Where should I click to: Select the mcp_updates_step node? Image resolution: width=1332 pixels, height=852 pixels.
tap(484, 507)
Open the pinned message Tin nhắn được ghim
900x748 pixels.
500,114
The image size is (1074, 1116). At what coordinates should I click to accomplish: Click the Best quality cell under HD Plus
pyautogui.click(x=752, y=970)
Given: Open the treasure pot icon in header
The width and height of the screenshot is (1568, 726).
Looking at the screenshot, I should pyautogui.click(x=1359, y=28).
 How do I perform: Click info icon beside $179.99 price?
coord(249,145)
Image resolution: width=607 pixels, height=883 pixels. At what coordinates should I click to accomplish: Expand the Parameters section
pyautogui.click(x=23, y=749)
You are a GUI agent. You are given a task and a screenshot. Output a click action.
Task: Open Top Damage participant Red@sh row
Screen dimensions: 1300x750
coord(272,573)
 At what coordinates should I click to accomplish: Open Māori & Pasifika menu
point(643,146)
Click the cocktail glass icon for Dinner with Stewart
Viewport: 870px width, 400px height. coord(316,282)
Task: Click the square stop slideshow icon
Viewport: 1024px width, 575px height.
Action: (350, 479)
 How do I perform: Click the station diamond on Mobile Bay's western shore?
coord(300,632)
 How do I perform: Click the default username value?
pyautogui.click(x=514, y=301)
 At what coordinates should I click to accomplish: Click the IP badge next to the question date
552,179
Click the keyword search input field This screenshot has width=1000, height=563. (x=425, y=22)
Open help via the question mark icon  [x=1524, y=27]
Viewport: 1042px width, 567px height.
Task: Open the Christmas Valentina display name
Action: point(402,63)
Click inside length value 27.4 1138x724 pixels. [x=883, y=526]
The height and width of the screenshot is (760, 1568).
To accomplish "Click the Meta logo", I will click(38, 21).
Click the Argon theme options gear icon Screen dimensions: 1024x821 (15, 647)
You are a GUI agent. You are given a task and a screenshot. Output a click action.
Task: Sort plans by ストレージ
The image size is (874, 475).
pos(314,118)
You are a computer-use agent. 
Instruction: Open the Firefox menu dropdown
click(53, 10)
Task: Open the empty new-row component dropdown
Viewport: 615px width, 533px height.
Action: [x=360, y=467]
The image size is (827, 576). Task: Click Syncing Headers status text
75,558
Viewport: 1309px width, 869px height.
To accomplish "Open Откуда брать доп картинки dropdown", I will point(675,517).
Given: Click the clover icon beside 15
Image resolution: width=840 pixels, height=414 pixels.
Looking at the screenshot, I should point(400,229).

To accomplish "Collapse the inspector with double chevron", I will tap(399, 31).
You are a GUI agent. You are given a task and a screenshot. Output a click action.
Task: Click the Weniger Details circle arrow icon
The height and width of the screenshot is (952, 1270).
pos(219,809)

==============================

→ The problem:
The required output is the number of lines in the records that contain the word "will", with nothing added.

→ Response area:
3